Scenario [3]: You can upload M blobs in parallel N threads, which means you have total M*N threads uploading the blob.

In your code if you set CloudBlobClient.ParallelOperationThreadCount = M; and have N threads uploading individual blob, and if you upload 10 blobs simultaneously you will have total M * N* 10 threads uploading your blobs.

It is important to understand the implications of using the parallel single blob upload feature at the same time as parallelizing multiple blob uploads at the application layer.

    • If your scenario initiates 30 simultaneous blob uploads using the parallel single blob upload feature, the default CloudBlobClient settings will cause the Storage Client Library to use potentially 240 simultaneous put block operations (8 x30) on a machine with 8 logical processors. In general it is recommended to use the number of logical processors to determine parallelism, in this case setting CloudBlobClient.ParallelOperationThreadCount = 1 should not adversely affect your overall throughput as the Storage Client Library will be performing 30 operations (in this case a put block) simultaneously.
    • Additionally, an excessively large number of concurrent operations will have an adverse effect on overall system performance due to ThreadPool demands as well as frequent context switches.
    • In general if your application is already providing parallelism you may consider avoiding the parallel upload feature altogether by setting CloudBlobClient.ParallelOperationThreadCount = 1.

More Info:

My problem is slow upload speeds on my AT&T commercial DSL connection, so parallel uploads don’t do much for me.

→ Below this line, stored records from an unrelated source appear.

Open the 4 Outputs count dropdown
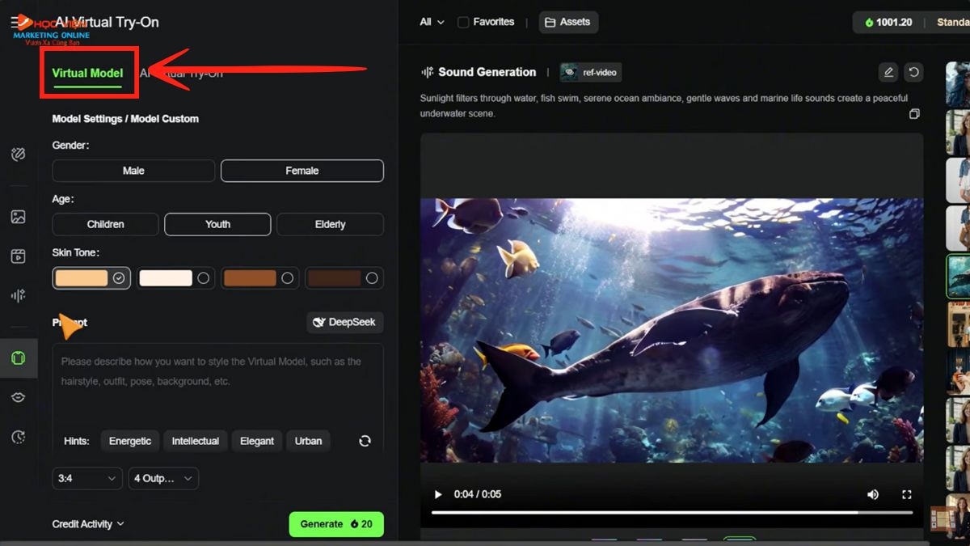Viewport: 970px width, 546px height. (163, 478)
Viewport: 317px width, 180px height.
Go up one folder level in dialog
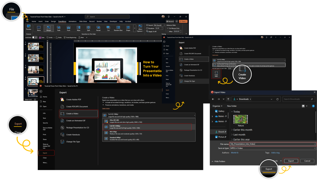coord(228,99)
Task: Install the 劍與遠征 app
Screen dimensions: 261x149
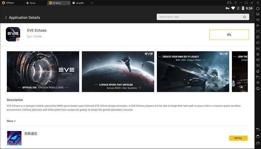Action: pos(238,138)
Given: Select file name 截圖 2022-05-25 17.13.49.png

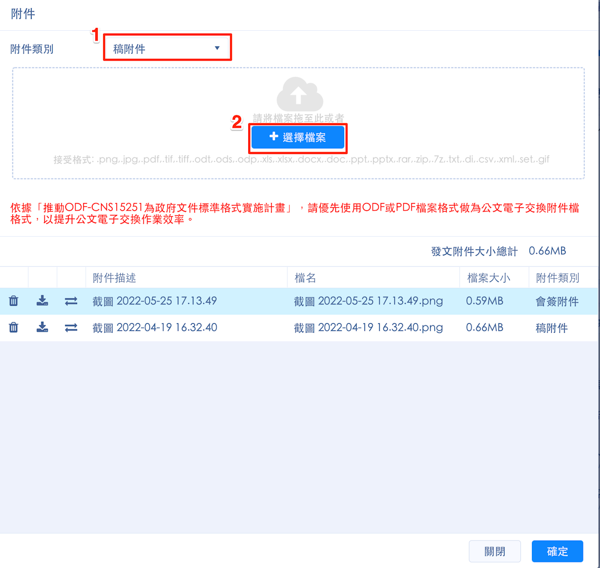Looking at the screenshot, I should pos(368,301).
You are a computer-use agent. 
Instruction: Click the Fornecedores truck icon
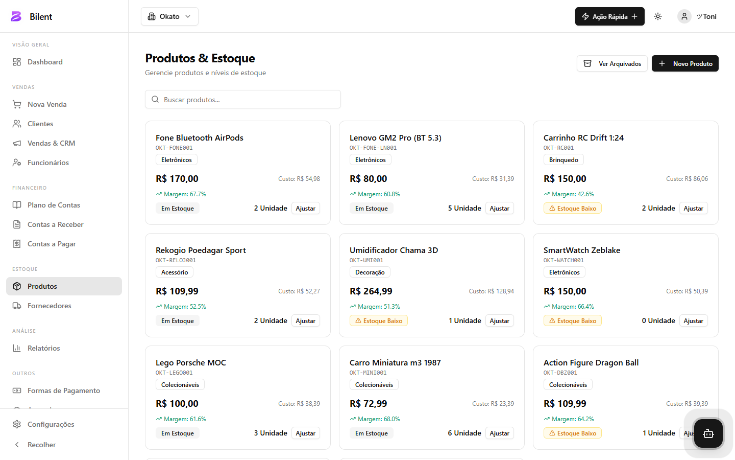[17, 306]
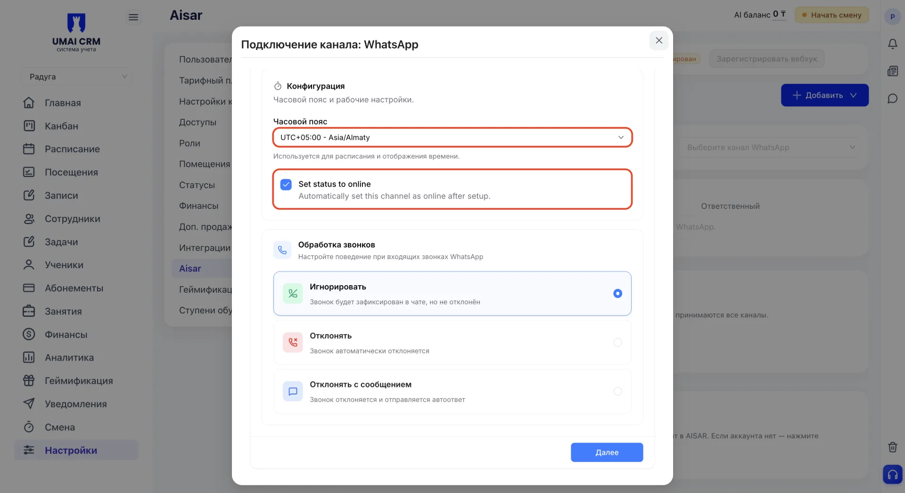Open the Аналитика sidebar item

(x=69, y=358)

Janakiram MSV described Cloud Storage Choices on Windows Azure in a 2/20/2012 post:

    imageMany architects face the challenge of mapping and aligning the physical architecture with the Cloud architecture. This is primarily due to the wide array of choices on the Cloud and also due to some of the constraints introduced by the Cloud. Storage is one of the most critical factors influencing the availability, reliability and cost of a Cloud application. This article summarizes various Cloud storage choices that are offered by Windows Azure. The objective is to identify the key role played by each of the storage services and highlight the common use case for that service.

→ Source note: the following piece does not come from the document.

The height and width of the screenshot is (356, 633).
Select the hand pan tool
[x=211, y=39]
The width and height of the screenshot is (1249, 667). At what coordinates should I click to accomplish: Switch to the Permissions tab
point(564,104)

    In the traditional environments, the storage choices are typically based on the following -

    • Direct Attached Storage
    • In-Memory
    • Message Queue
    • Storage Area Network
    • Network Attached Storage
    • Databases
    • Archival / Backup

    However, on the Cloud, the terminology and the analogy of Storage is different from a classic on-premise storage terminology. For example, emulating SAN or NAS is difficult in the Cloud. But at the same time, Windows Azure offers a variety of storage choices to build web-scale applications on the Cloud. We will now take a look at these choices to understand the scenarios and use cases.

    • Local Storage
    • Azure Drive
    • Azure Blobs
    • Azure Tables
    • Azure Queues
    • Azure Cache
    • SQL Azure
    • Custom Databases

    Local Storage – Every role instance comes with default storage attached to it and this is referred as local storage. Since this is an integral part of the instance, it offers high performance I/O operations and can be treated like a system or boot partition of a Windows machine. Developers can use the standard File I/O API to deal with the file system. Additional storage can be added to the instance by modifying the Service Definition file (*.CSDEF) of the Cloud application. The key thing to remember about the local storage is that it is not durable across the role life cycle. Once a role is terminated, the data in the local storage is lost along with the instance. So, typically local storage is used to move data that needs to be processed from an external durable storage engine like Azure Blob. You can think of it as a scratch disk.

    Use Case – Considered to be an intermediary storage to process data that is stored separately on an external durable storage engine.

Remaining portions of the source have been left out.